---------- Excerpt provided ----------

1. INTRODUCTION

Radiopharmaceuticals, along with imaging instrumentation, are the pillars that support the edifice of clinical nuclear medicine and the former is the major driver enabling investigations of molecular phenomena for better understanding of human disease and developing effective treatments. The growth of nuclear medicine has been intimately linked to availability of new radioisotopes and the discovery of new radiopharmaceuticals. The field of radiopharmaceuticals has witnessed continuous evolution thanks to the immense contributions of scientists from diverse disciplines such as radiochemistry, inorganic chemistry, organic chemistry, biochemistry, physiology and pharmacology. Several milestones can be cited in the trajectory of this growth, which include continuing development of a plethora of ^99mTc radiopharmaceuticals, automated synthesis of ¹⁸F labelled compounds, labelled peptides for accurate mapping of metastasis and the advances in radionuclide therapy. The International Symposium on Trends in Radiopharmaceuticals, ISTR-2005, under the auspices of International Atomic Energy Agency, will provide scientists and professionals working in the field of radiopharmaceuticals and related sciences an opportunity to review the exciting developments in the field. The International Atomic Energy Agency has been organizing such Symposia on Radiopharmaceuticals since 1973 and the last one was held in Lisbon, Portugal, in 1998.

---------- Information provided ----------

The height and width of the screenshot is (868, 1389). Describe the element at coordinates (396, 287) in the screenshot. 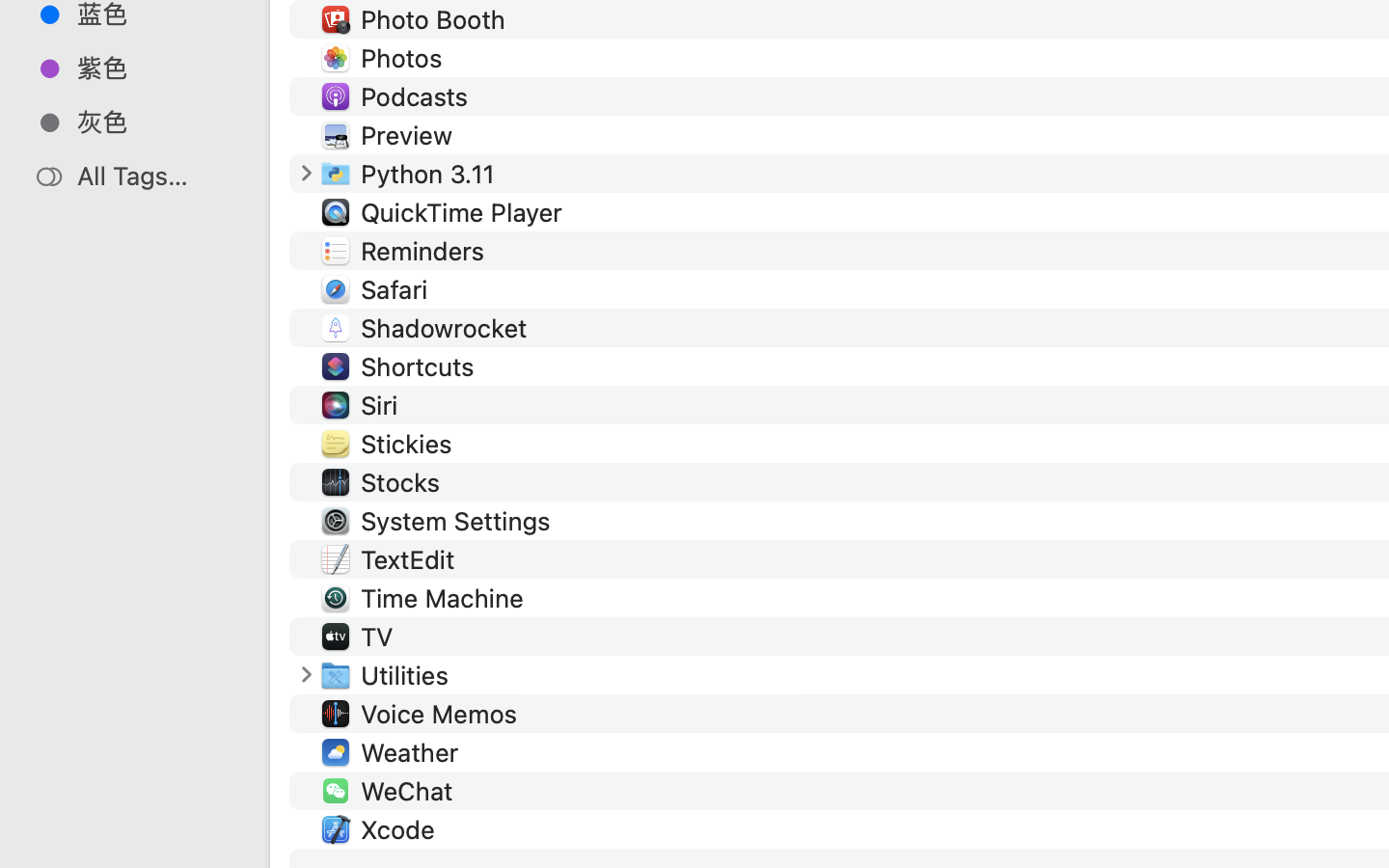

I see `'Safari'` at that location.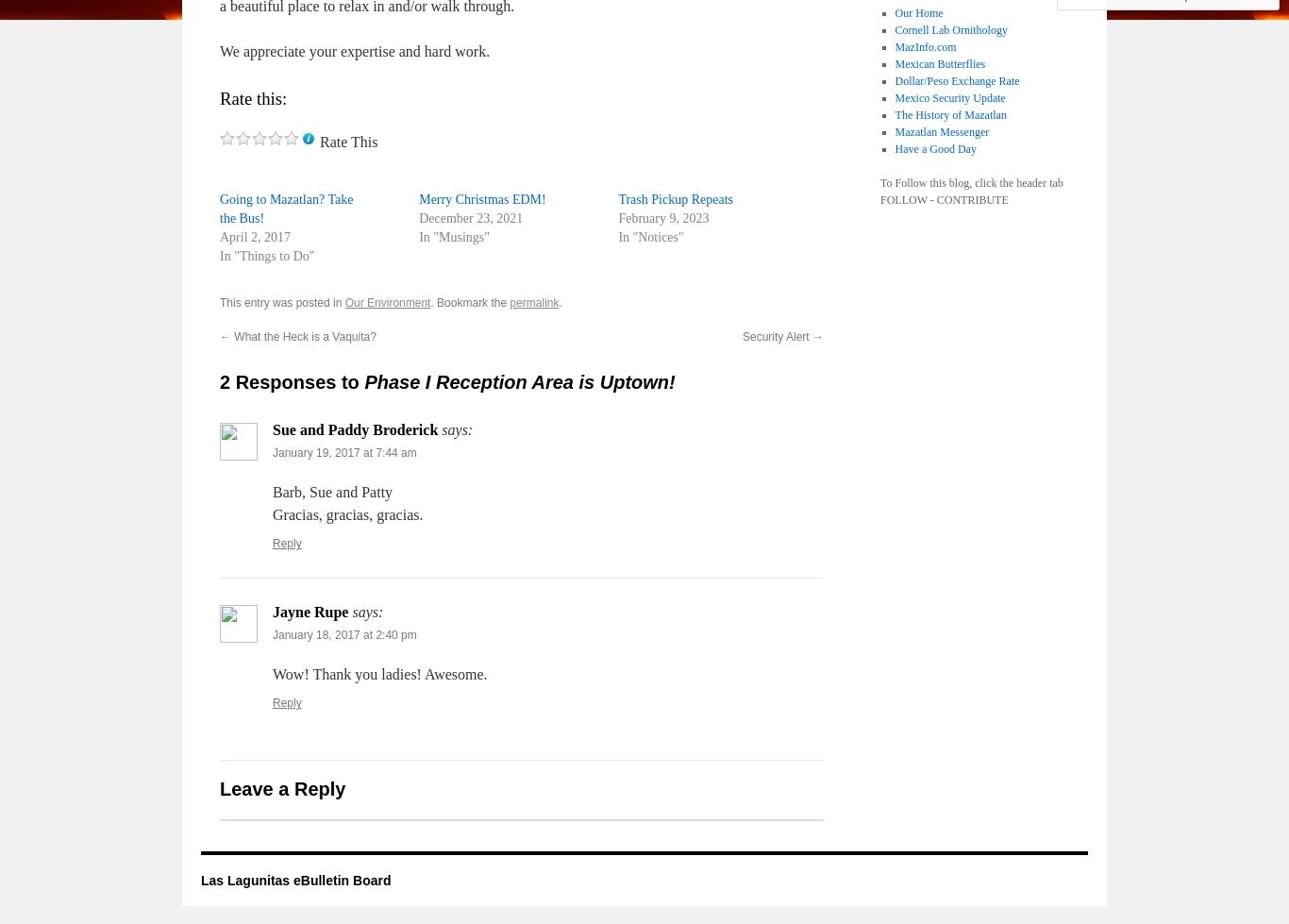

----------

To do –
- A) Translate this sentence from the introduction on radiopharmaceuticals into Spanish: "The growth of nuclear medicine has been intimately linked to availability of new radioisotopes and the discovery of new radiopharmaceuticals."
- B) Carry on the introduction on radiopharmaceuticals and the ISTR-2005 symposium, picking up after its last sentence.

Exercise responses –
- A) El crecimiento de la medicina nuclear ha estado íntimamente ligado a la disponibilidad de nuevos radioisótopos y al descubrimiento de nuevos radiofármacos.

- B)
2. BACKGROUND

The field of technetium radiopharmaceutical chemistry has grown at an accelerated pace in the last decade thanks to new chemistries such as the nitrido, carbonyl and hynic together with the synthesis of several novel ligands fitting to these chemistries. These pioneering studies are making the anthropogenic element technetium the most explored metal ion for its complexation behaviour. Several new ^99mTc radiopharmaceuticals continue to be developed, aiming for greater efficacy in exploring biochemistry in vivo and introducing accuracy of diagnosis of metastatic cancer to lead to greater objectivity in medical decisions.

The cyclotron, originally developed for nuclear physics research, has been simplified for the benefit of increasing medical applications, being the ideal source for many short-lived, neutron-deficient radioisotopes, and is today a versatile tool in the hands of the radiopharmaceutical scientists. There is a significant growth in the installation of new cyclotrons to cater to the production of radionuclides for medical applications and interesting developments are taking place through the development of better cyclotron targetry, radiochemical processing methods and automated chemistry modules. The short half-life of most of these radioisotopes makes it essential that the process be automated, starting from irradiation all the way to the final dispensing stage, such that the final radiopharmaceutical formulation is compliant with the codes of Good Manufacturing Practices (cGMP). There is a continuing need to evolve appropriate guidelines of cGMP for radiopharmaceuticals, due to the conflicting requirements for handling radioactivity and formulating products for intravenous administration.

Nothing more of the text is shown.